The same goes for the teams that make up those companies. We believe that having smaller teams leads to more effective communication and more productive meetings. So does Jeff Bezos, who famously implemented the ‘two pizza rule’ at Amazon, stating no meeting should be big enough that two pizzas couldn’t feed the entire group. Anymore and team productivity suffers.
Here are a few scientifically backed reasons why smaller teams are more effective.
The Efficiency of Larger Teams is Overestimated
The bigger a team is the more effective right? This has actually been put to the test by behavioral research scientists, and not only is it not necessarily true, there is also reason to believe we vastly overestimate this increased efficiency, causing us to rest on our laurels.
According to Bradley R. Staats, Katherine L. Milkman and Craig R. Fox, who coined the term team scaling fallacy, with every added employee, team managers accumulatively overestimate the added efficiency. We do this because we focus on efficiency gains rather than losses. It’s normal that we wouldn’t expect new hires to adversely affect a team's productivity, but this does happen, regardless of these new hires’ competence, as described in the points below.
Bigger Teams Mean Less Individual Output
Maximilien Ringelmann, a French professor of agricultural engineering, conducted an experiment where he got volunteers to perform a simple task, they had to pull on a rope. He found that if only one person was pulling on the rope, they put in 100% of their effort. However, the more people he added to the activity, the more everyone’s effort was collectively reduced.
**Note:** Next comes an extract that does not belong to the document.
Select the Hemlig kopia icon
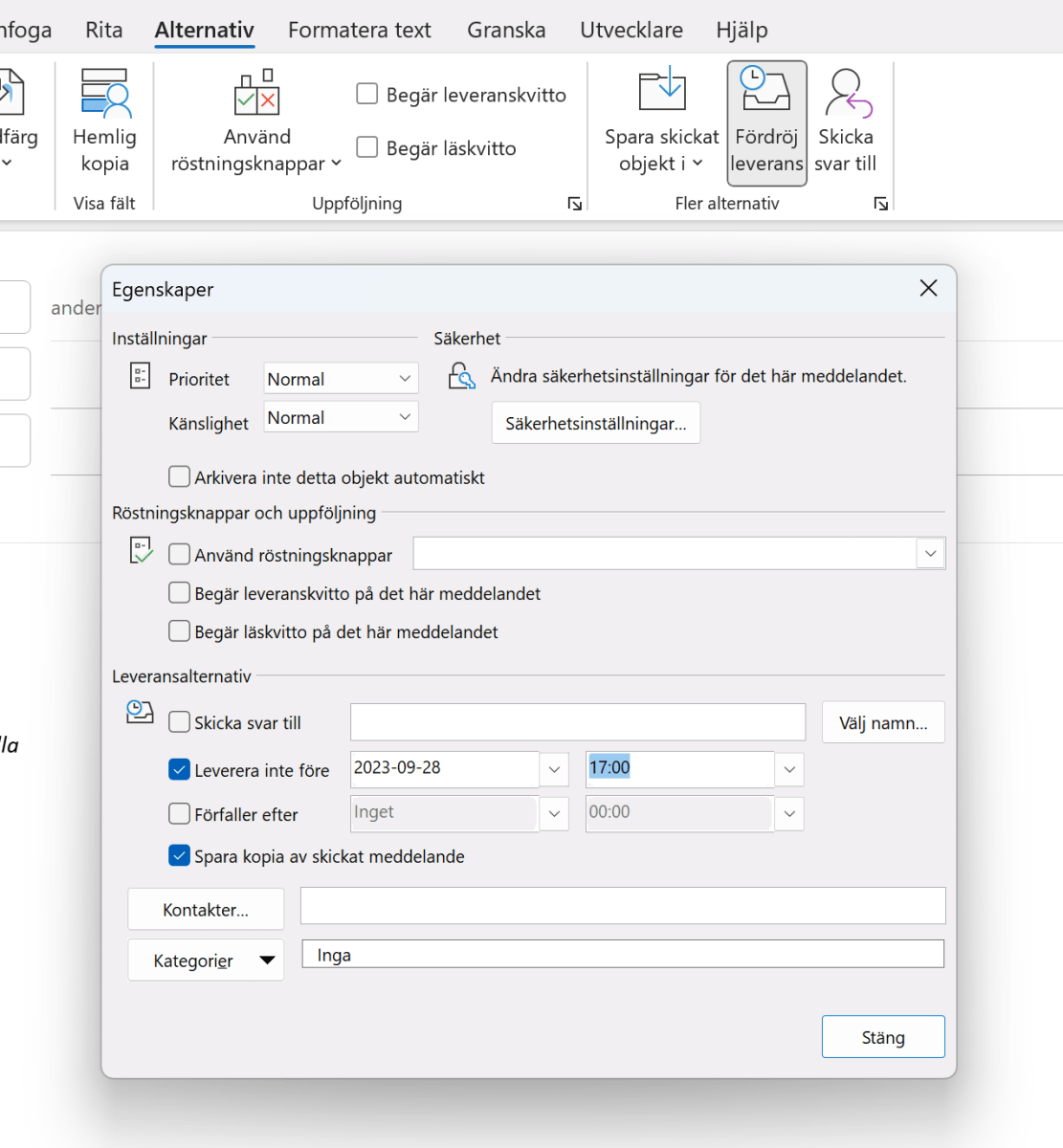point(103,91)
A live indicator of the above team scaling fallacy -everyone overestimated the collective effort and underestimated how much they had to compensate by- the finding is known as the Ringelmann effect.
Smaller Teams Make Us Feel More Connected
The worst types of workplaces can be alienating settings, and according to Jennifer S. Mueller’s research, this type of atmosphere becomes more prevalent the bigger a team.
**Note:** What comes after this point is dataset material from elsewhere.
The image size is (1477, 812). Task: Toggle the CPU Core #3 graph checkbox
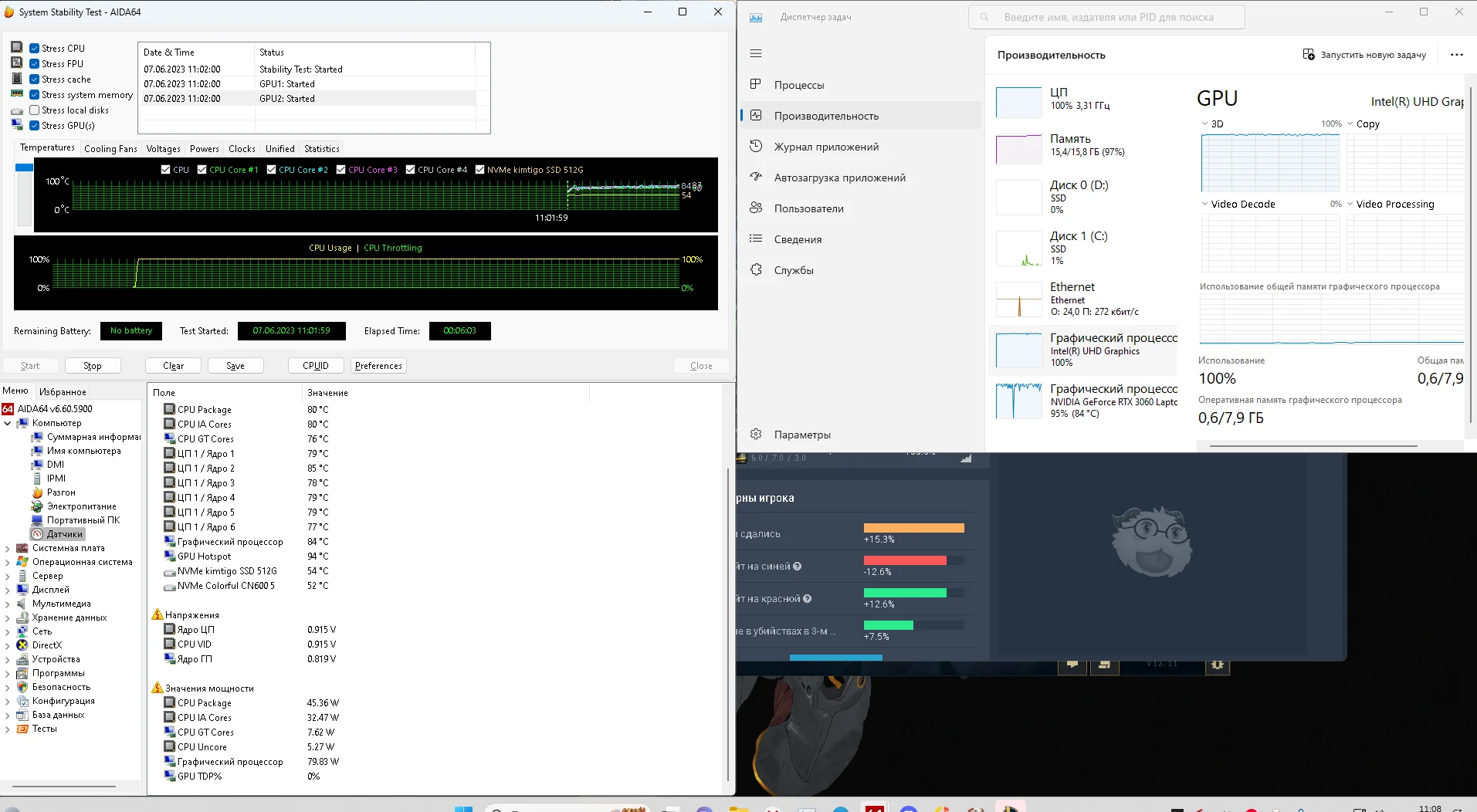coord(341,170)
Whereas the Ringelmann effect is an observation on how larger teams get less effective, Mueller’s research on relational loss looks at why this tends to happen. Her study suggests that larger teams diminish the perception of available support, something that affects us in subtle ways. Mueller’s research shows that though this may have a subtle and almost imperceptible effect on an individual, the accumulated negative effect can drain a team’s productivity.
Big Teams Lead To More Groupthink and Less Creativity
While the Law of Triviality is based on fairly anecdotal evidence, it does give a good indicator as to the effects of having countless people trying to impress their employers (it can become a shouting match). Also named the bike-shed effect -after a fictional team who were tasked with approving the plans for a nuclear plant and spent all their time discussing what materials to use on the staff bike shed- the Law of Triviality states that when there is a difficult task at hand, employees who aren’t confident in their positions steer conversation towards trivialities they feel they can talk about with confidence.
This kind of groupthink is clearly counterproductive and difficult to manage in larger teams. Jeff Bezos’ response is the two pizza rule. As Richard Brandt, who wrote a book on Bezos, describes it, at Amazon "[Bezos] wanted a decentralized ... company where independent ideas would prevail over groupthink." Working in smaller teams means employees spend less effort on trying to be heard, and more on finding solutions and overcoming obstacles.